2-hop queries can recommend users on who to follow via their follower's follower
Aggregation can return statstics of the users in the group, for example, the average amount of followers/followees each user has
Shortest path can return the shortest path from user A to user B.

Other suggested queries:

We should start the query off with a couple of queries which can be both achieved by SQL and graph query. I think that this can allow some users to start in more familar territories and also provide basic syntax of cypher for someone with SQL knowledge.
We can also add a bit more complicated queries. One query which I think can extensively show the power of graph queries is to use the graph given to generate a personal recommendation page for a specific User (By matching their followers' posts and liked posts, and ordering them by like counts).
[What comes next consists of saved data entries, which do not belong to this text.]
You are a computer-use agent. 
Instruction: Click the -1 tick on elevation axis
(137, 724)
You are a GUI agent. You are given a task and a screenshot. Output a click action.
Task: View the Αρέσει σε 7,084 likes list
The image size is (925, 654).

I also attached the csvs to be used in the tutorial, cc @prrao87 please take a look 👍
tutorial_likes.csv.csv
tutorial_posts.csv.csv
tutorial_tweets.csv.csv
tutorial_users.csv.csv
tutorial_follows.csv.csv

WWW0030 · 2025-02-04T23:54:19Z

Here is a rough draft of what RUST's tutorial queries will look like, I think we should:

Break down a query step by step, explaining what each step does
Link the query syntax used in each query to their respective documents so that the user can easily refer to them for more context

Any other suggestions can also be helpful!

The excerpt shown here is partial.